### Available data

☆ ☆ ☆ ☆

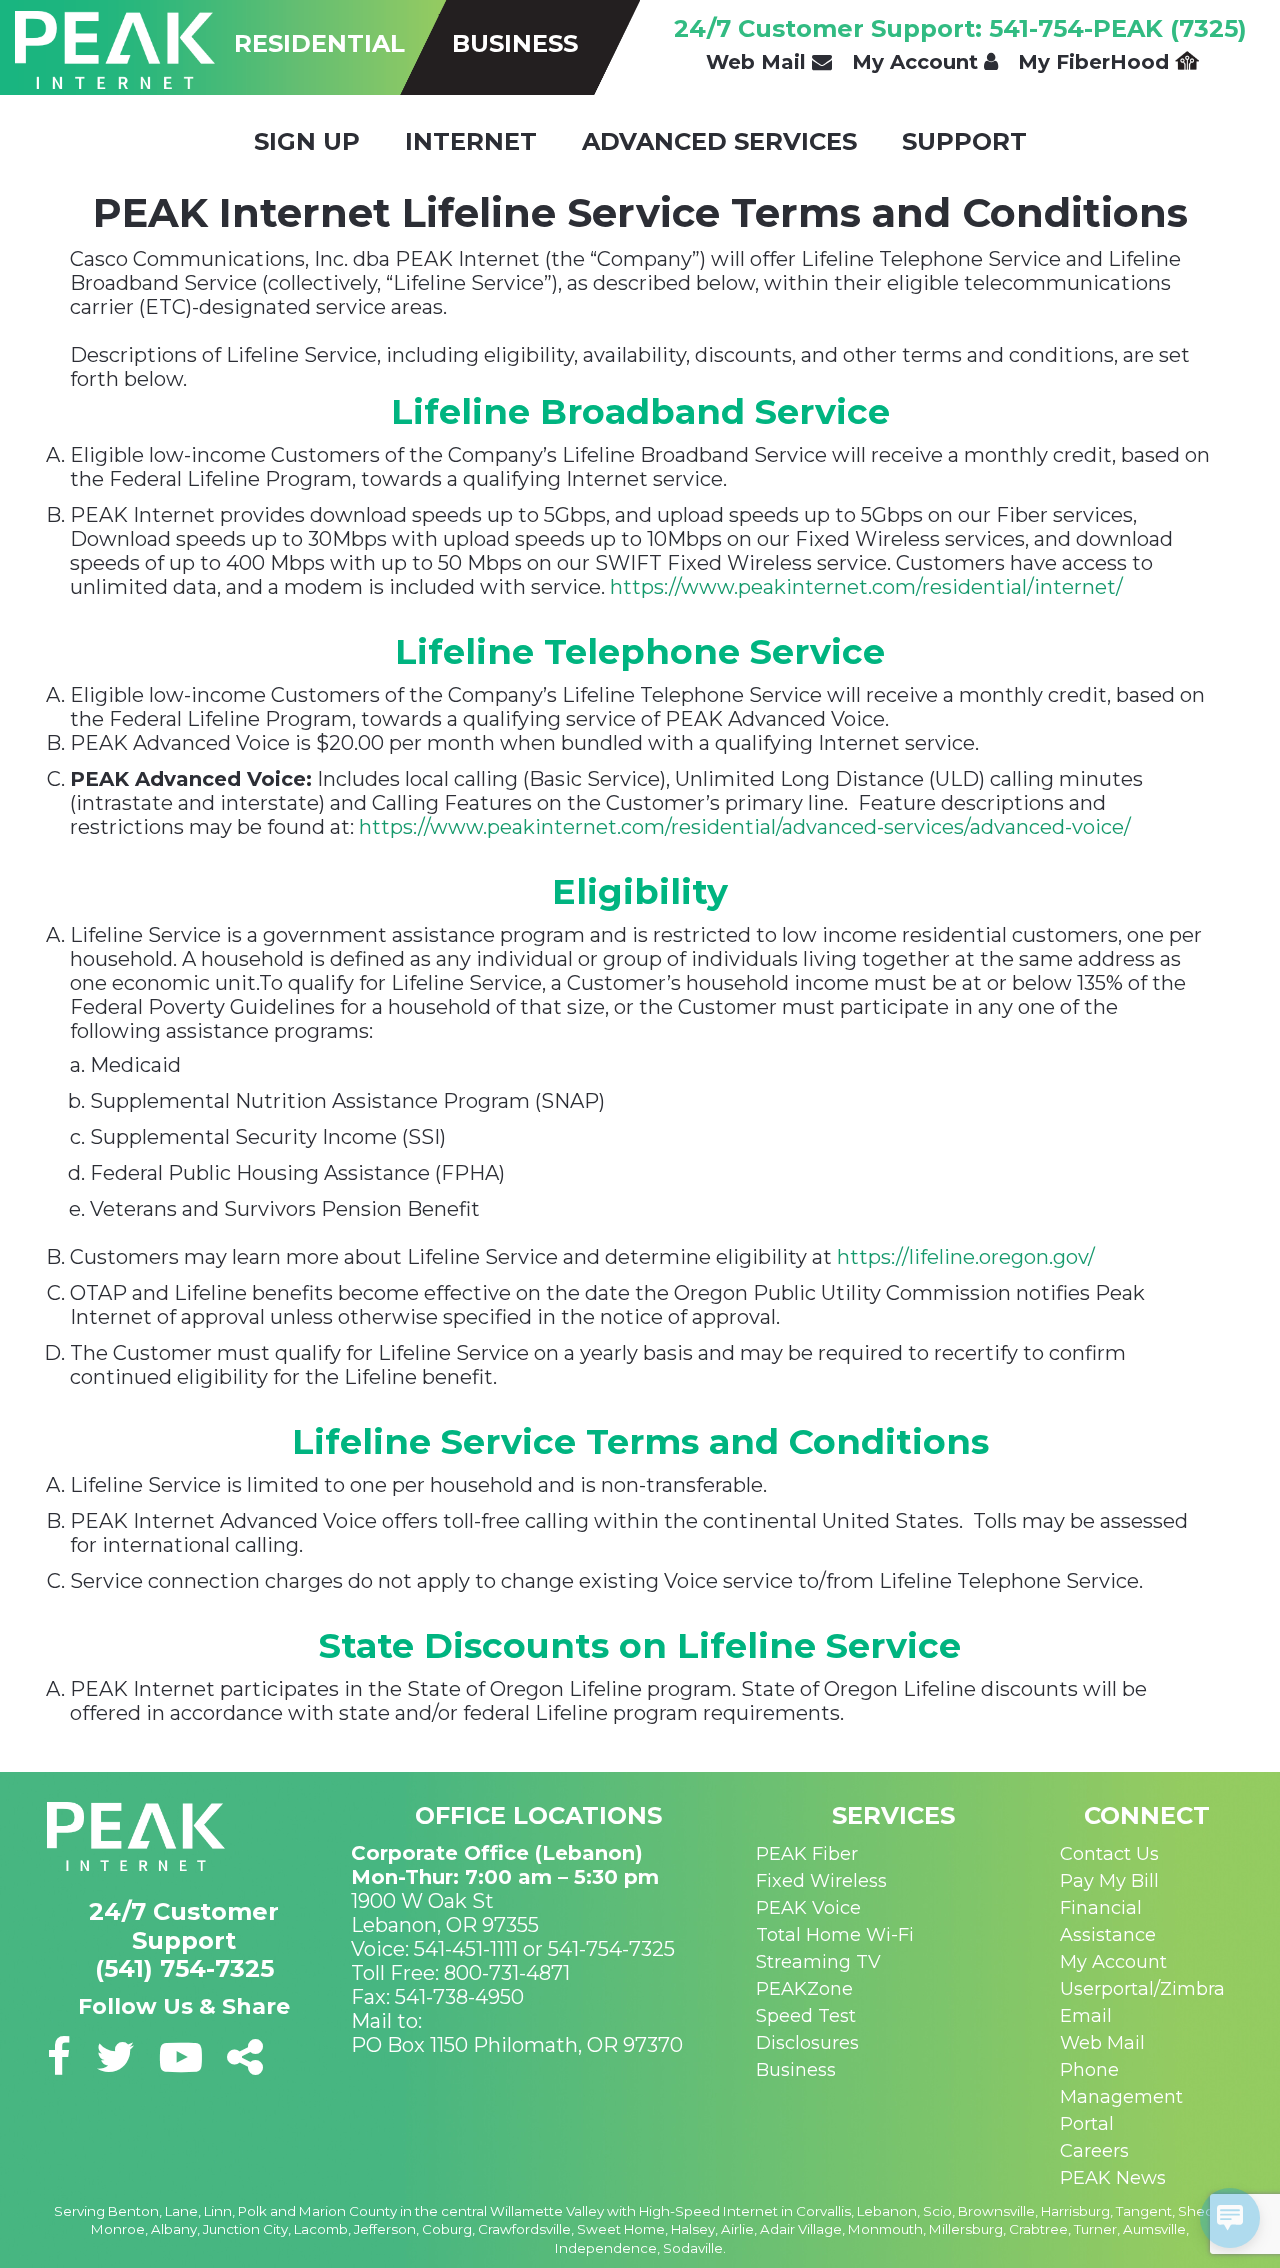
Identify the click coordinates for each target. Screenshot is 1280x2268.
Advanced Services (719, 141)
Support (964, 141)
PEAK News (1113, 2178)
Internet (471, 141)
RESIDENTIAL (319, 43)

☆ ☆ ☆ ☆

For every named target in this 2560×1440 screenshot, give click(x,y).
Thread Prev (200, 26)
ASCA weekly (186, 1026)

☆ ☆ ☆ ☆

### Problem to solve
Search the entries above for the string "target". Copy each line that holds it.

### Response to this task
Identify the click coordinates for each target. Screenshot is 1280x2268.
For every named target in this 2560×1440 screenshot, give click(x,y).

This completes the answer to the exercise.